Journal of Bone and Joint Surgery - British Volume, Vol 86-B, Issue 2,
217-219.
doi: 10.1302/0301-620X.86B2.14553
Copyright © 2004 by British Editorial Society of Bone and Joint Surgery
Outcome after primary hemiarthroplasty for fracture of the head of the humerus
A RETROSPECTIVE MULTICENTRE STUDY OF 167 PATIENTS
F. Kralinger, MD, Trauma Surgeon1;
R. Schwaiger, MD, Trauma Surgeon2;
M. Wambacher, MD, Trauma Surgeon3;
E. Farrell, MD, AO-Fellowship Europe, Orthopaedic Surgeon4;
W. Menth-Chiari, MD, Trauma Surgeon5;
G. Lajtai, MD, Trauma Surgeon6;
C. Hübner, MD, Trauma Surgeon2; and
H. Resch, MD, Professor, Trauma Surgeon2
1 Universitätsklinik für Unfallchirurgie, Anichstrasse 35, A-6020 Innsbruck, Austria.
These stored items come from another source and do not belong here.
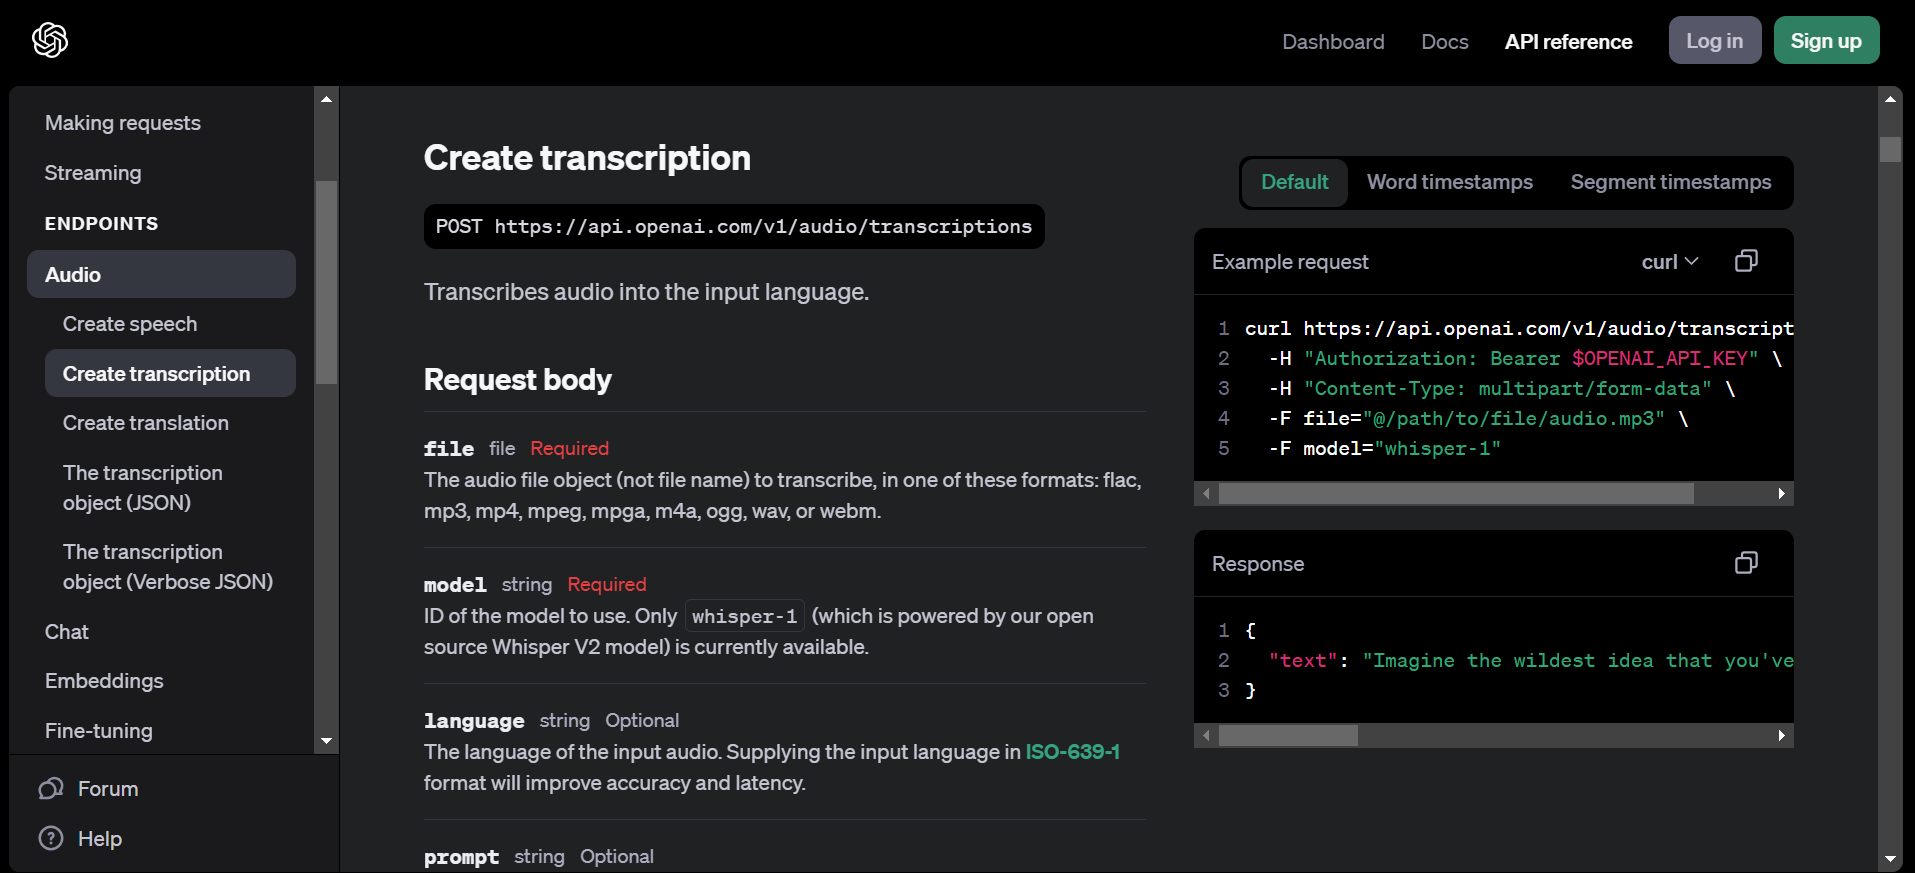1915x873 pixels.
Task: Copy the example request code
Action: coord(1746,261)
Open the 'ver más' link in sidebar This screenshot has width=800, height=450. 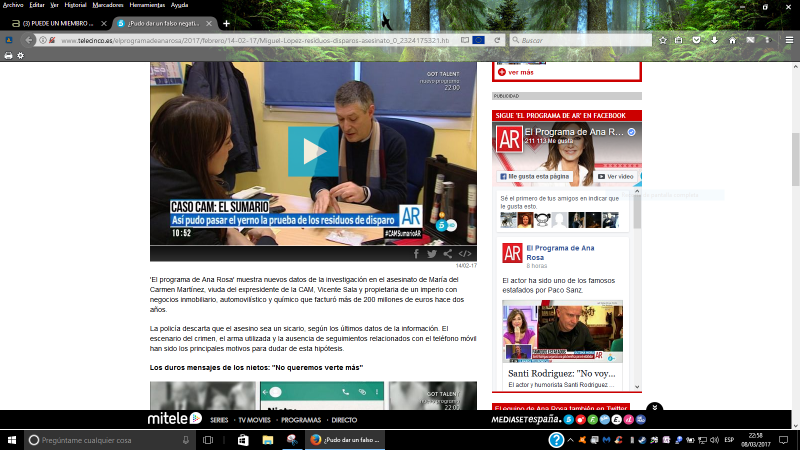point(520,72)
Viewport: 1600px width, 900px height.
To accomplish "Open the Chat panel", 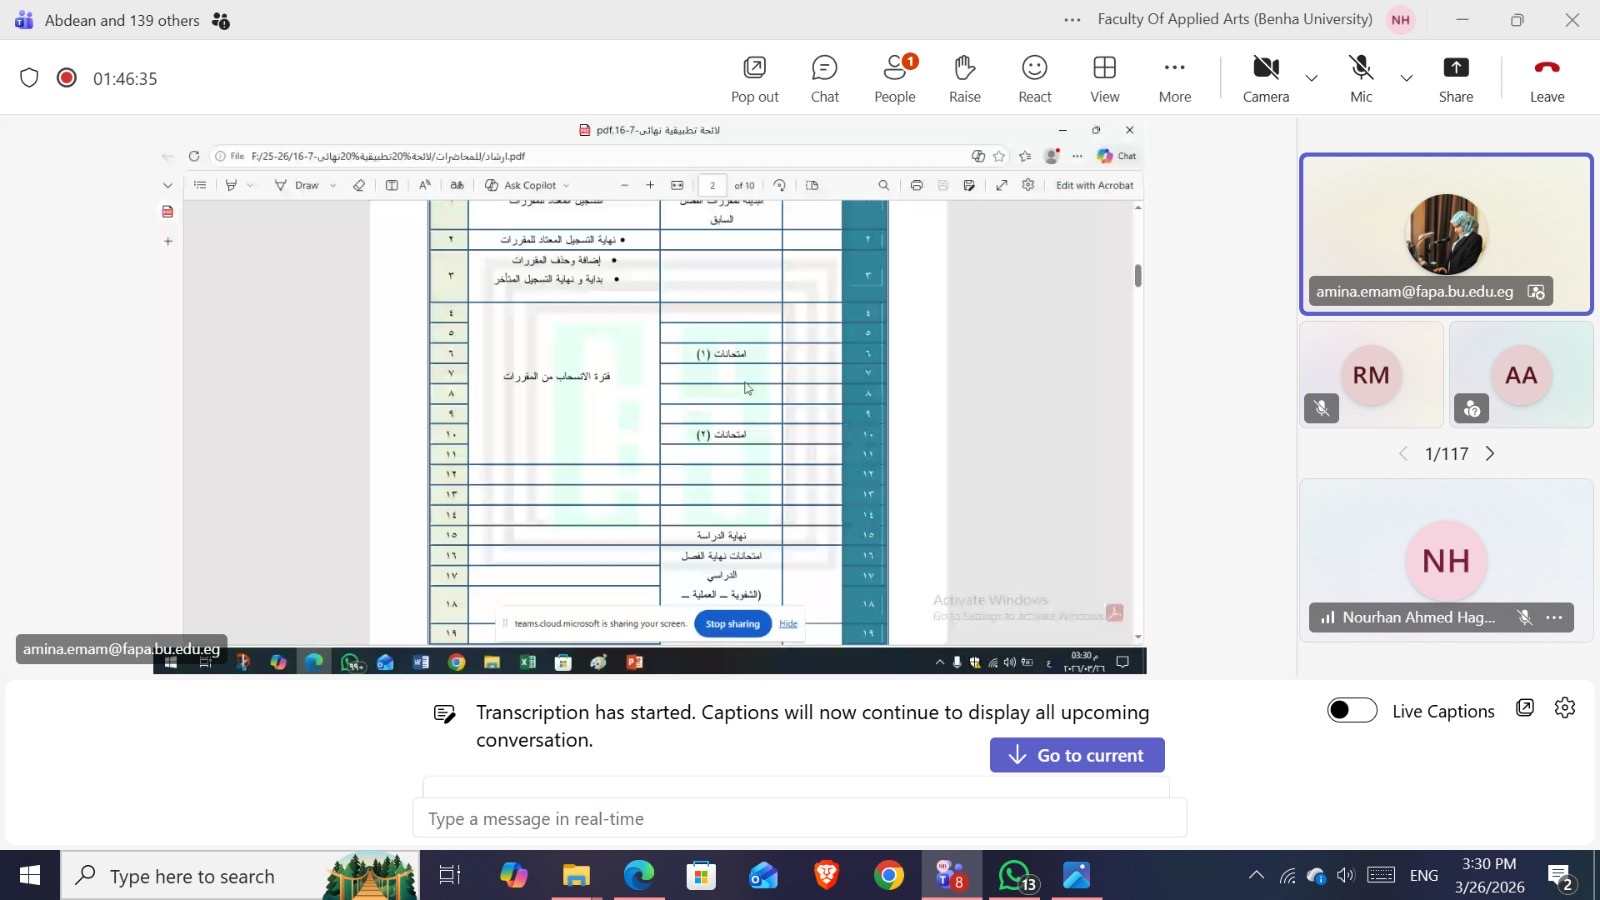I will [x=824, y=79].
2 LKH Salzburg, Müllner Haupt-strasse 48, A-5020 Salzburg, Austria.
3 Department of Trauma and Sport Traumatology, University of Innsbruck, Anichstraße 35, 6020 Innsbruck, Austria.
4 854 Pueblo Drive, Franklin Lakes, New Jersey 07417, USA.
5 Department of Traumatology, University of Vienna Medical School, AKH Wien, Währinger Gürtel 18-20, A-1090 Wien, Austria.
6 Altis-Center for Sportsurgery, Moorweg 30, A-9330 Althofen, Austria.
Correspondence should be sent to Dr F. Kralinger.
We have examined 167 patients who had a hemiarthroplasty for three- and four-part fractures and fracture-dislocations of the head of the humerus in a multicentre study involving 12 Austrian hospitals. All patients were followed for more than a year.
Anatomical healing of the tuberosity significantly influenced the outcome as measured by the Constant score and subjective patient satisfaction. With regard to pain, the outcome was generally satisfactory but only 41.9% of patients were able to flex the shoulder above 90°. The age of the patient and the type of prosthesis significantly influenced the healing of the tuberosity, but bone grafting did not. Achievement of healing of the tuberosity was inferior in institutions at which less than 15 hemiarthroplasties had been performed (Mann-Witney U test, p = 0.0001).